I went to the rear and put my back into the car, trying to protect my damaged arm. Luke and I pushed side by side.
(Things had changed a lot since we sailed the boat. We knew each other better, but the strains were greater. He resisted me; rejected me. If I talked about Africa, he always fell silent, and then I was afraid it was just a delusion, my reborn pride, my belief in the future. Sometimes he reminded me of Sarah, who always made me feel like a hopeless dreamer. But I persevered. In the end, he would see it, he had to see it, as Briony did. I only wanted the best for him. All that I did, I did for him.)
Every five minutes we had to rest. Luke talked to Briony, not me. Once or twice I felt almost jealous. He always seemed to be sitting between us. I realised yet again how close they were, how they teased each other, how he cared for her, perhaps in a way he couldn’t care for his mother, for Briony was so much gentler.
‘Briony,’ I said, as Luke took a piss and she smoked one of her rare cigarettes, ‘how did you ever get involved with Wicca? I mean — you’re not remotely like them.’ I know I had asked her that question before, but today for some reason she wanted to talk, or else I happen to remember her answer.

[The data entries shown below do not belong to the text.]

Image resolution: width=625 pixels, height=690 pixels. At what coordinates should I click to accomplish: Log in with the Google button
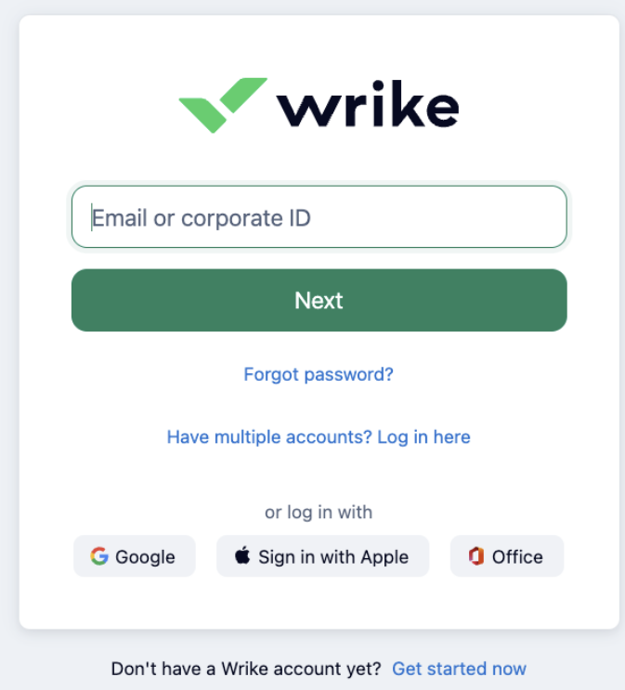pos(135,556)
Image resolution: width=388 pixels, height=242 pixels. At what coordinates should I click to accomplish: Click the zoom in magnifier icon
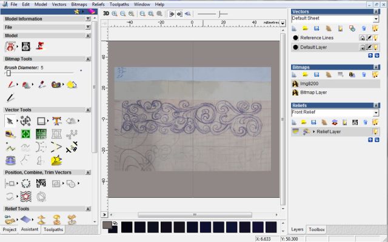pos(115,13)
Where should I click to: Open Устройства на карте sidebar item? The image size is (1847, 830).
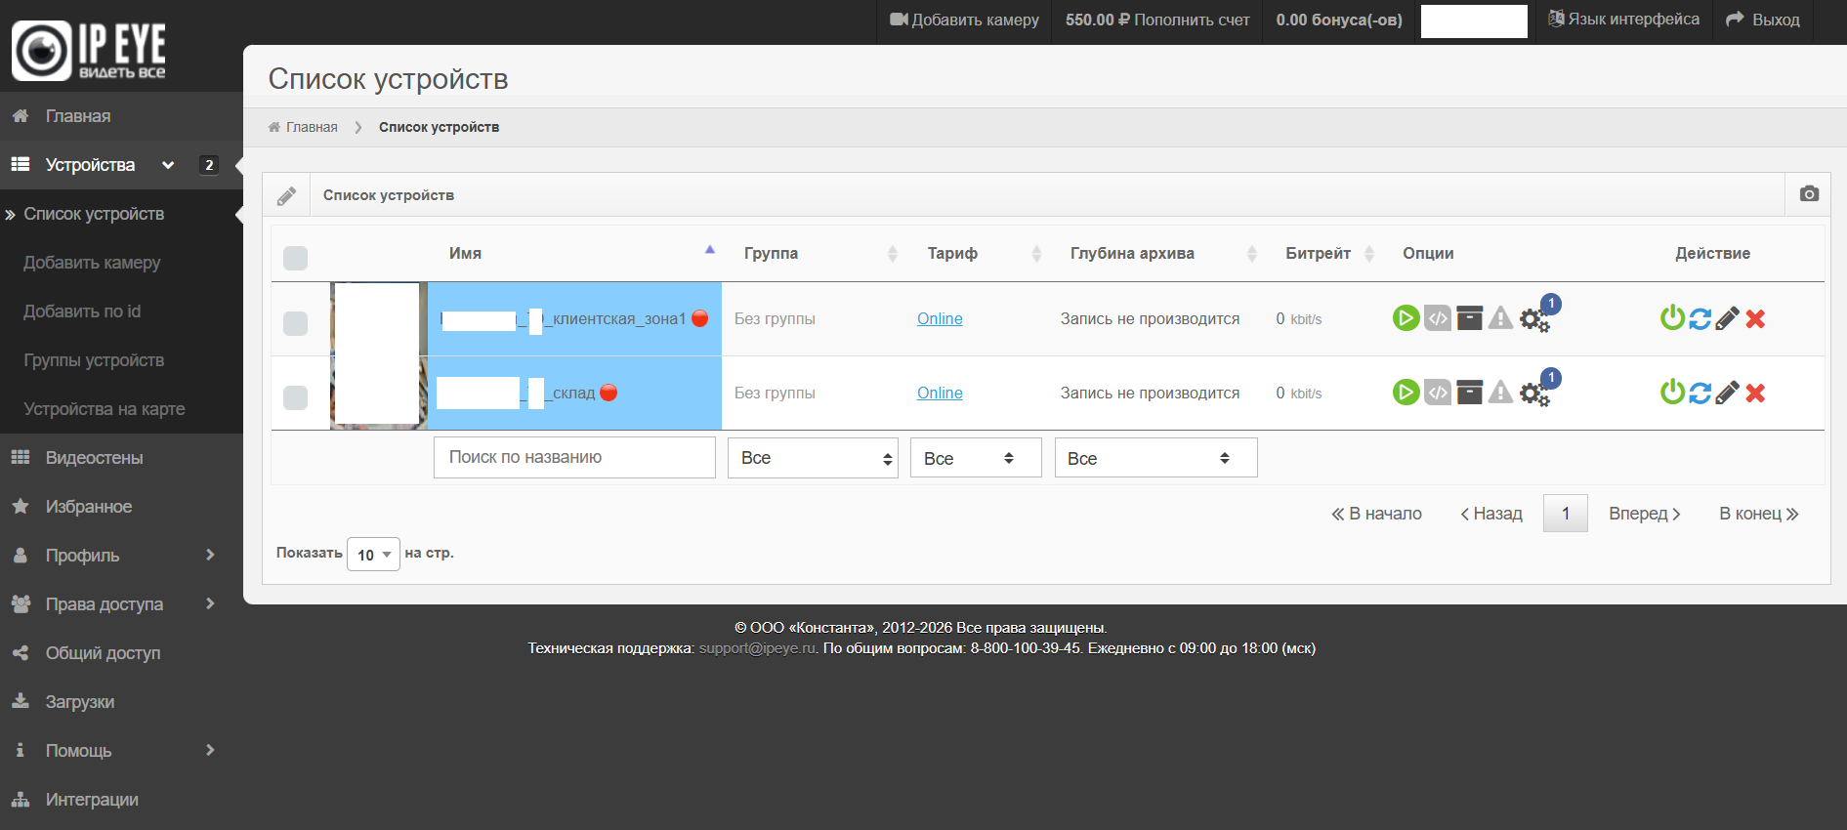point(104,409)
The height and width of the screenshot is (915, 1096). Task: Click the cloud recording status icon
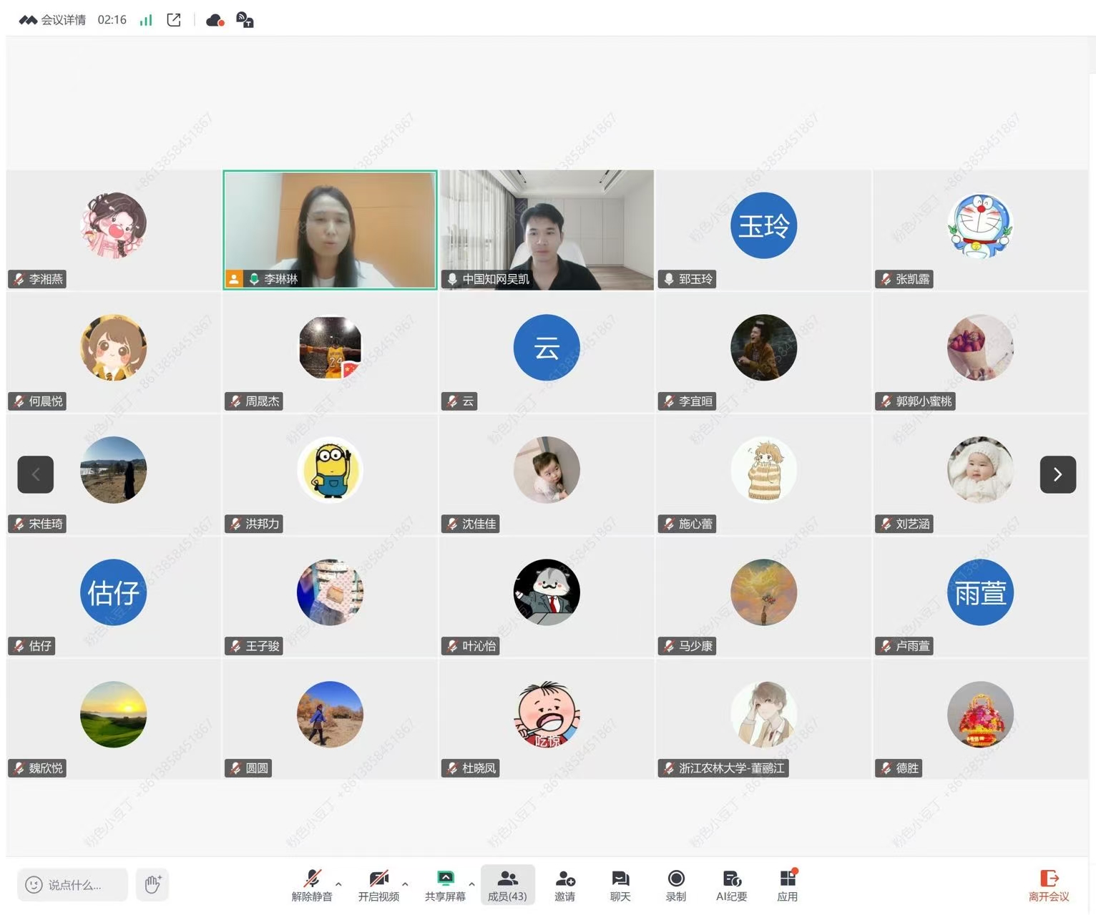[215, 20]
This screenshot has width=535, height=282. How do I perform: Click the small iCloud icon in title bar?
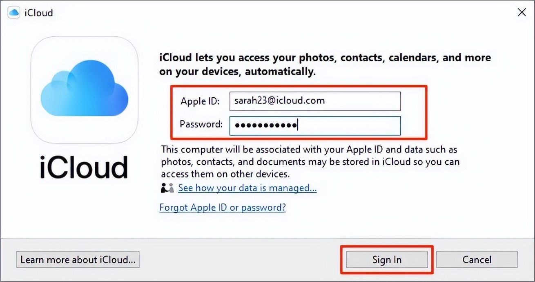click(x=14, y=13)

‘You don’t really know what they were like,’ she reminded me, with a wry smile. ‘They weren’t all like Sarah … duller, most of them.’
‘Sarah wasn’t dull.’
‘No … she isn’t an easy person, though.’ The tense she used gave me a faint shock, reminding me Sarah was still alive. ‘I admired her enormously, you know,’ she continued. ‘She was very strong. Very forceful. I think I wanted to be like her. She was like my mother, but much — nicer. At first, you know, she didn’t really hate men.’ She blushed. ‘I don’t want to hurt your feelings, but by the end they really did hate men, her and Juno particularly … Later we argued. And they didn’t trust me. I lost my job. And I couldn’t escape. If I’d tried to leave they might have killed me. And besides, there was Luke. He was … like my son … I would do anything for him. Now he’s growing up so fast he scares me.’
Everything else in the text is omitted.